We have previously reported in dogs after ventricular fibrillation that (1) potassium and calcium levels decrease and magnesium and glucose increase, (2) all values return to control levels by 3 hours, and (3) propranolol blocks the changes in potassium, magnesium, and glucose but not calcium. The purpose of this study was to evaluate the β1- and β2-selectivity of changes in potassium, magnesium, and glucose and assess the response of the change in calcium to calcium channel blockade. Before initiating ventricular fibrillation, we pretreated dogs with an intravenous solution of either normal saline, metoprolol, ICl 118551 (two doses), or diltiazem. After a 2-minute episode of ventricular fibrillation, dogs were resuscitated. Baseline electrolyte measurements were obtained before ventricular fibrillation and sequentially for 3 hours after fibrillation. The saline-treated control group had a maximal decrease in the serum potassium level of 0.5 ± 0.2 mEq/L. High-dose ICl 118551 reduced this decrease to 0.3 ± 0.3 mEq/L (p = 0.055), but the other three groups showed no difference compared with the control group. Magnesium increased in the saline control group by 0.2 ± 0.1 mEq/L. This increase was partially reduced by high-dose ICl 118551 to 0.1 ± 0.1 (p = 0.055) but not by the other drugs. Glucose increased to 40 ± 13 mg/dl in the saline control group. This increase was partially reduced by high-dose ICl 118551 to 23 ± 6 mg/dl (p = 0.007) but not by the other drugs. Calcium showed a maximal decrease of 0.6 ± 0.3 mg/dl in the control group. This decrease was not attenuated by any of the drugs.

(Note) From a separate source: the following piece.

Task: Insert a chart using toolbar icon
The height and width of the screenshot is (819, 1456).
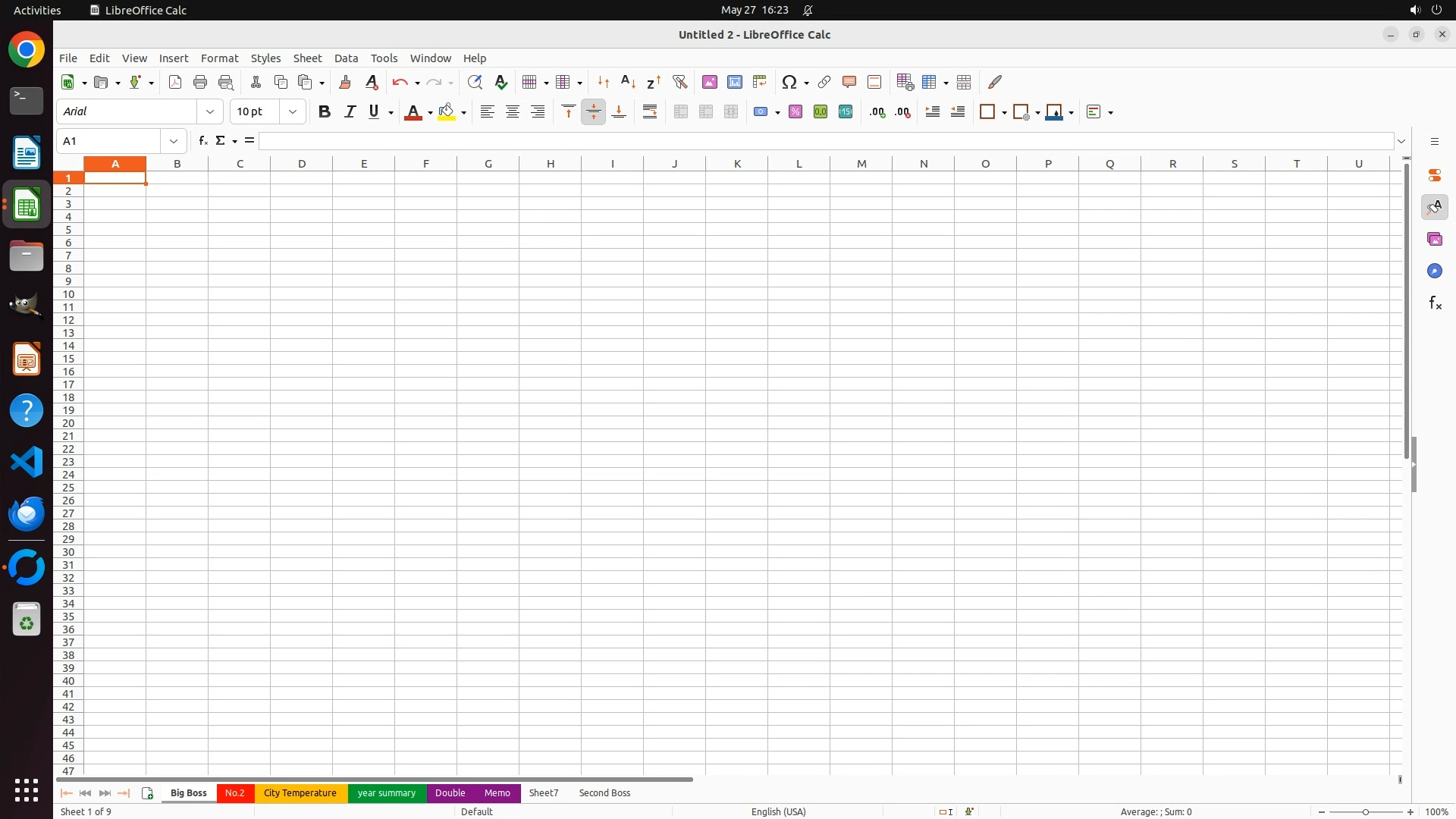Action: 734,82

Thus the postresuscitation changes in potassium, magnesium, and glucose levels were probably β2-adrenergic effects, since they were blocked by propranolol in our previous study, were not blocked by metoprolol in this study, and were partially blocked by the β2-blocker ICl 118551. The calcium shift was not altered by β-adrenergic or calcium channel blockade; its mechanism is unknown.